The Narrator

Pandora’s Box

Many people I know have a memory box of some kind to hold the most precious treasures from various points of their lives. Not the trophies or graduation robes or wedding albums, but the truly personal memories, the talismans that mean nothing to anyone except for that person. Mine is a forest green steamer trunk I refer to as “Pandora’s Box.” It’s filled with all sorts of things that wouldn’t make sense to anyone else – a souvenir cup from Hershey Park (1995),  a piece of circuit board (Engineering camp, 2001), a baby sweatshirt not worn by anyone in our family (2005). The most important things are the diaries, scrapbooks, and journals I kept from 1993 onward.

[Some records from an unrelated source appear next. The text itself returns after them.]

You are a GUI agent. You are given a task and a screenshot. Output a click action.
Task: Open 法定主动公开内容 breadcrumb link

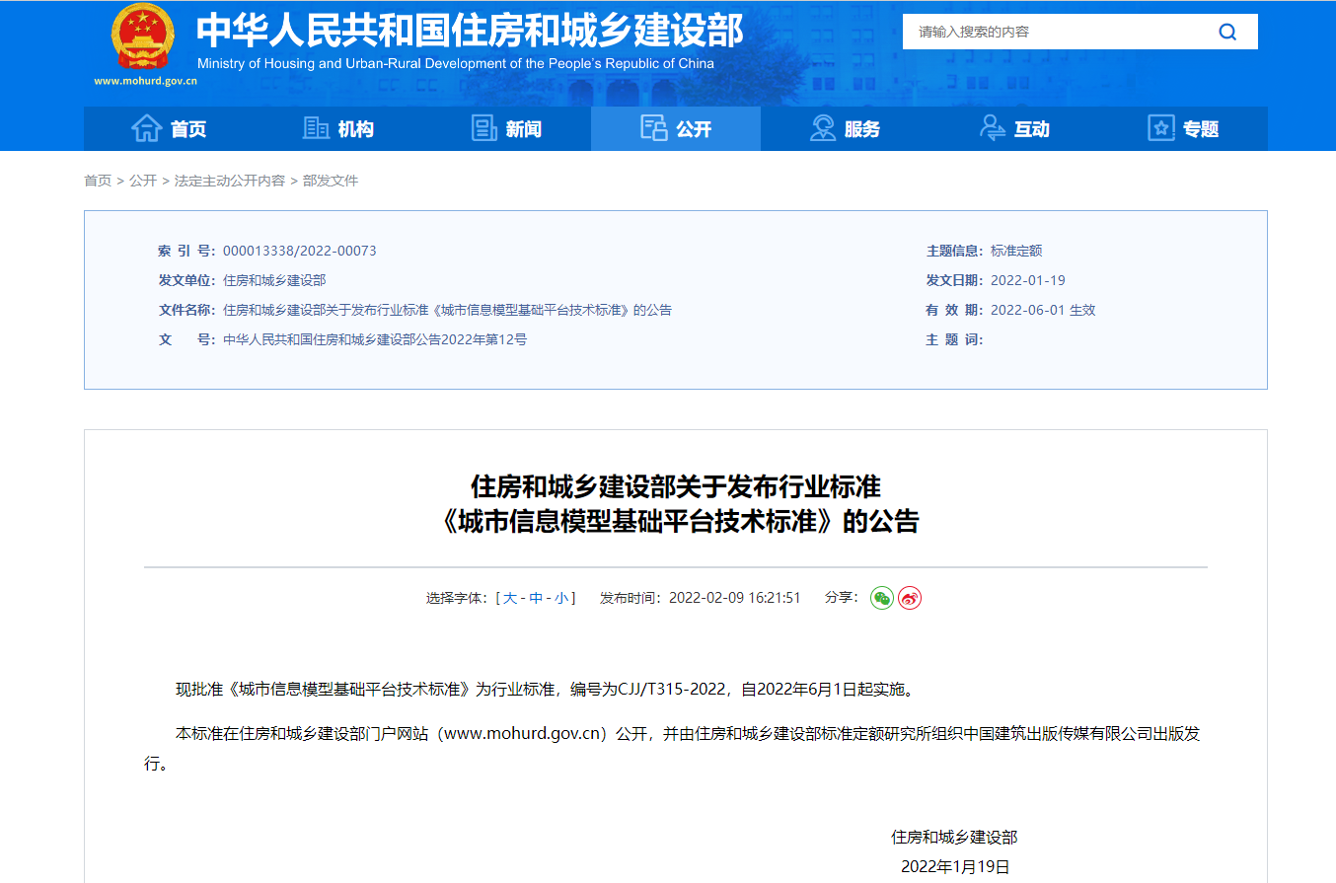(x=230, y=181)
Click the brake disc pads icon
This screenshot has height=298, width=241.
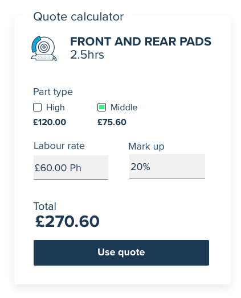click(x=44, y=48)
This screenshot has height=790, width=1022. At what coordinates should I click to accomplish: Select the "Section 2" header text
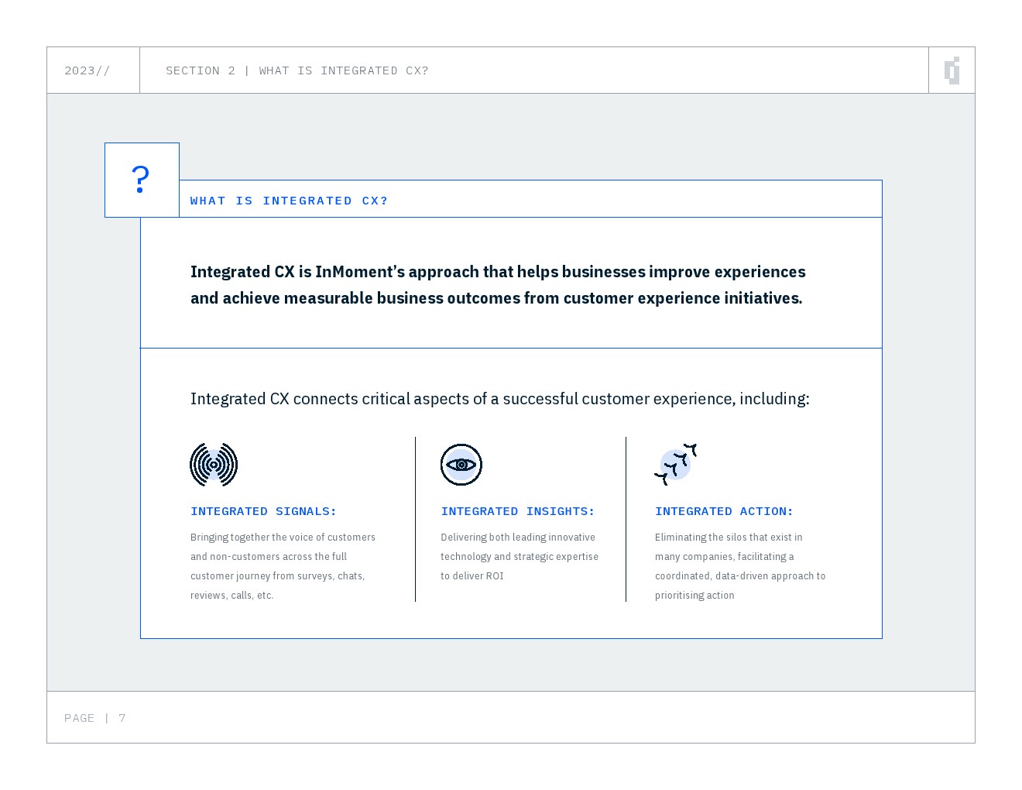tap(297, 70)
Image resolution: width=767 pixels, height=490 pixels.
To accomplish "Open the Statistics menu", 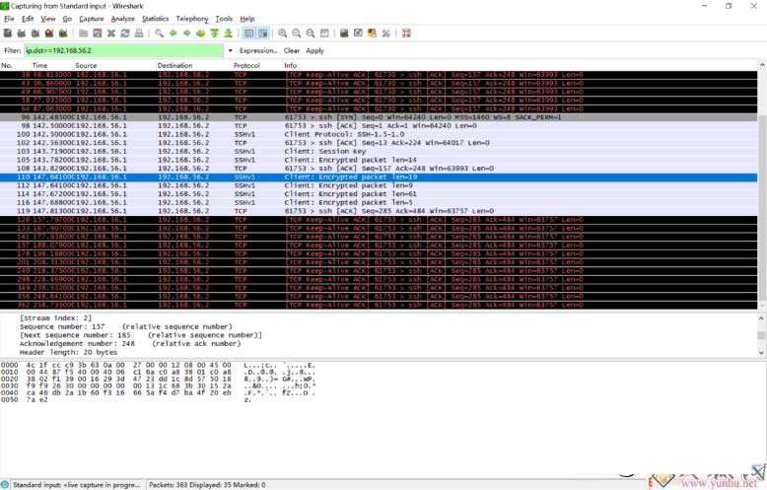I will (x=155, y=19).
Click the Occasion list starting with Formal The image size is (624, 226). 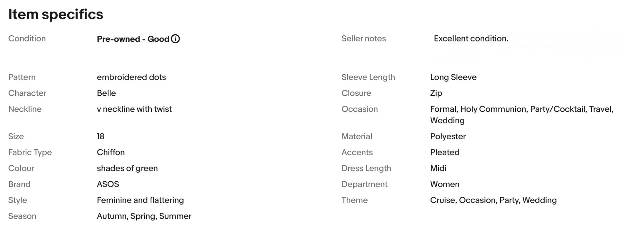[522, 115]
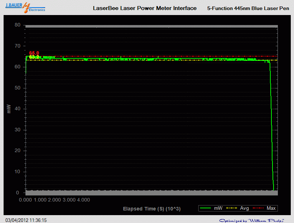294x223 pixels.
Task: Click the 2.000 tick on time axis
Action: [54, 200]
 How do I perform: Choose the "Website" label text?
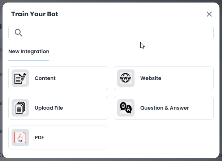pos(151,78)
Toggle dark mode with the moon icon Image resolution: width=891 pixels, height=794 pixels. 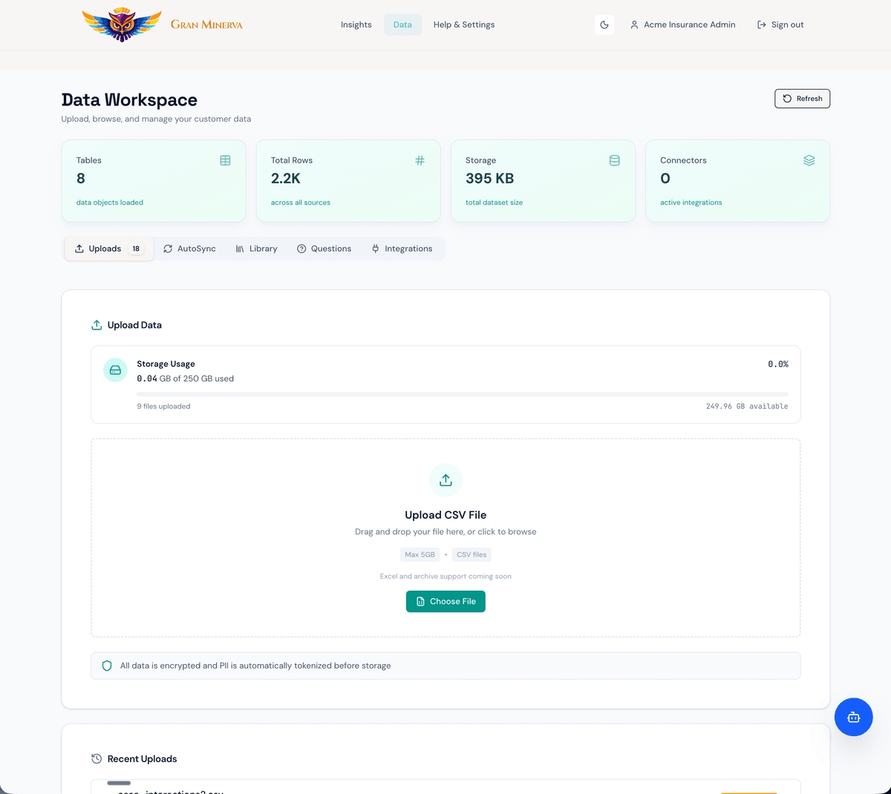click(x=604, y=24)
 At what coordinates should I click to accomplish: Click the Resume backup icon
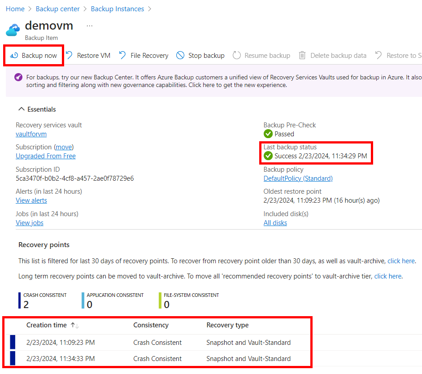(237, 55)
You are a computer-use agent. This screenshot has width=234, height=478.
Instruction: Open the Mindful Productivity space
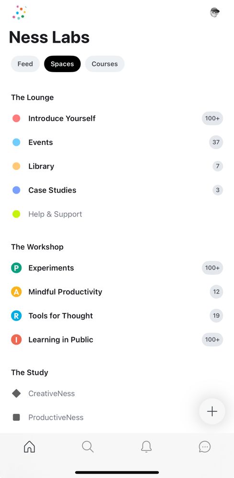tap(117, 292)
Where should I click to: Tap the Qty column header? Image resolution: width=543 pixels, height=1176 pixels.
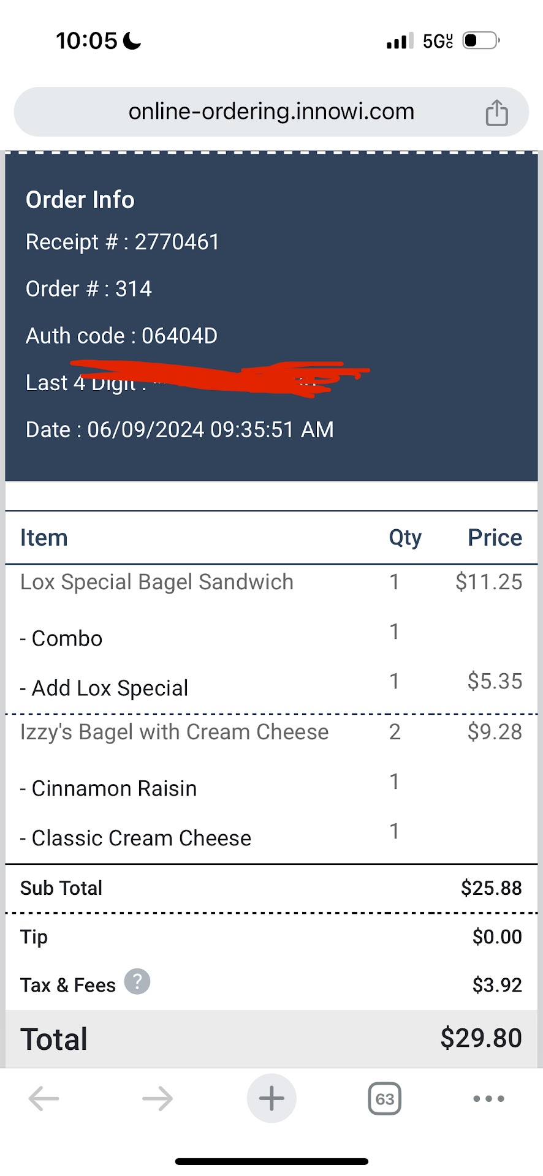(x=405, y=538)
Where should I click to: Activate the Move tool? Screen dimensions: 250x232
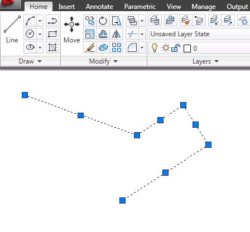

As a general rule, I don’t go through the diaries left in Pandora’s Box. I will from time to time flip through the journals from my senior year of high school and college, but those are quotes and pictures – not a diary (it’s also why those books are displayed on a shelf in our living room instead of locked in a dusty corner of the library, but I digress).  The earlier diaries are the reason it’s called Pandora’s Box, because they chronicle a time period whose events I have for the most part tried to forget. For years I thought about just burning them – there is an entry in one book in particular I wrote as a ruse because I thought my evil stepfather was reading them, and sure enough I was right, so everything from that point onward was heavily censured or laden with teenaged propaganda. My real feelings and dreams were mailed out in letters to various friends (and probably tossed out long ago), so what was the point of holding onto books of lies? But I never got around to it.

When writing up the Year in Review soundtrack for 2013, I realized this would be an anniversary of sorts – fifteen years before my friends and I wrote the first year in review soundtrack, and it’s one of the few things I’ve consistently done each year since. I got to thinking about what we’d put on that first list, and so last week for the first time in more than a decade I opened the Box with the intent of paging through those diaries. It’s a lot of material – all of my friends at that time lived hours away, so I spent a lot of time writing. A lot of it is the standard teenage girl fare of crushes and gossip, who likes who and overreacting to what really were minor insults or perceived slights. One book in particular, a small blue tome from the year I was fifteen, has to be taken with a heavy dose of skepticism as that is the one where I realized my privacy had been compromised and thus started making stuff up to hide what was really on my mind. This is significant because 1. It is what started my fiction stories from that time and made me think about professional writing, and 2. It showed me early on how easy it was to manipulate someone’s perception of events through nothing but the written word. As I’ve said many times over the years, a well-placed paragraph can do more damage than any weapon in a military arsenal. And it’s true. Sometimes it take a while for the idea to take root, but once it does, the enemy is toast.

The most important thing that I found in those diaries was a sense of freedom – not then, but now. Fifteen-year-old me might not have been 100% honest in her written diary, but she left enough of the truth behind for thirty-year-old me to look at those pains and dreams from a different perspective. The regrets I carried for a long time were unnecessary, because a lot of them weren’t real to begin with. The lessons learned from them, however, most definitely were.